Activity >> Beginning with the line that has "Invest (11, 2458)" in it, transcribe the listing exactly through its final line, and add nothing.

Exercise data >>
-----

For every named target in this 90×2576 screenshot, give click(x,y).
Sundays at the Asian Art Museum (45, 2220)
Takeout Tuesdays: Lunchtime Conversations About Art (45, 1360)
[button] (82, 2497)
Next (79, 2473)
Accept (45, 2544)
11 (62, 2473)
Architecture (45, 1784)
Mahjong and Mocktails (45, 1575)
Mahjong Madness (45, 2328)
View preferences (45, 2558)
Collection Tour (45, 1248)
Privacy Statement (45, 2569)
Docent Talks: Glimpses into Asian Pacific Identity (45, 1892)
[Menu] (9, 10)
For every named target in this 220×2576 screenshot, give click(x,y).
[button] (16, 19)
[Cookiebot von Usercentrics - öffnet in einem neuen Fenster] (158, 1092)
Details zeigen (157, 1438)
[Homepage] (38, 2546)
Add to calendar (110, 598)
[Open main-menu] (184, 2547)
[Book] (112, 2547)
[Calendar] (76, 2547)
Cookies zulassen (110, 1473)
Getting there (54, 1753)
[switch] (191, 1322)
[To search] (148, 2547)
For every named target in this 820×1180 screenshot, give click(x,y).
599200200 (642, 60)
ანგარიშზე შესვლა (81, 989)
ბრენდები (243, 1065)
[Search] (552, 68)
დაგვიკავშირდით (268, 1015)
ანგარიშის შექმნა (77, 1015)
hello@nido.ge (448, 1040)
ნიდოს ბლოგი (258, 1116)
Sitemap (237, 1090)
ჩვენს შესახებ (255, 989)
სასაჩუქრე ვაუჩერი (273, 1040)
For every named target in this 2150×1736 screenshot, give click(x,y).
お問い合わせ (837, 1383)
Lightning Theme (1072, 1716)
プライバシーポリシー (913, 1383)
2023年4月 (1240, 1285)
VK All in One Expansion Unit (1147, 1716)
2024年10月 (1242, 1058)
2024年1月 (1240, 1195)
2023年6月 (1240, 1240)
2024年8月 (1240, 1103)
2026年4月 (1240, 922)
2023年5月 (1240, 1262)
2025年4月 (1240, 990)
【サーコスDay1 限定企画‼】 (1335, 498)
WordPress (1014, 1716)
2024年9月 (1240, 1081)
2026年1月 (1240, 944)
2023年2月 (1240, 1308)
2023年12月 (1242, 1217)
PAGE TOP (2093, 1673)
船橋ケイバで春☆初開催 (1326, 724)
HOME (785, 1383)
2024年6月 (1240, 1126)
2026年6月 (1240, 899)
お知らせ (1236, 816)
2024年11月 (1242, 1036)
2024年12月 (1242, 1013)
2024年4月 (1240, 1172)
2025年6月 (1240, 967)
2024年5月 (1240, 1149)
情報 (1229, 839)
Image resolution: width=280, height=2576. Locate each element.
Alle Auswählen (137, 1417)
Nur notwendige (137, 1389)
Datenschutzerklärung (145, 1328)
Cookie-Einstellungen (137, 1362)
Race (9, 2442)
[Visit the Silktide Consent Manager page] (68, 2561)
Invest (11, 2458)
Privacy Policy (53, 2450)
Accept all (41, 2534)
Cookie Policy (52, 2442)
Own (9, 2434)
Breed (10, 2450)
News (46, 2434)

-----

Solution to the exercise >>
Invest (11, 2458)
Privacy Policy (53, 2450)
Accept all (41, 2534)
Cookie Policy (52, 2442)
Own (9, 2434)
Breed (10, 2450)
News (46, 2434)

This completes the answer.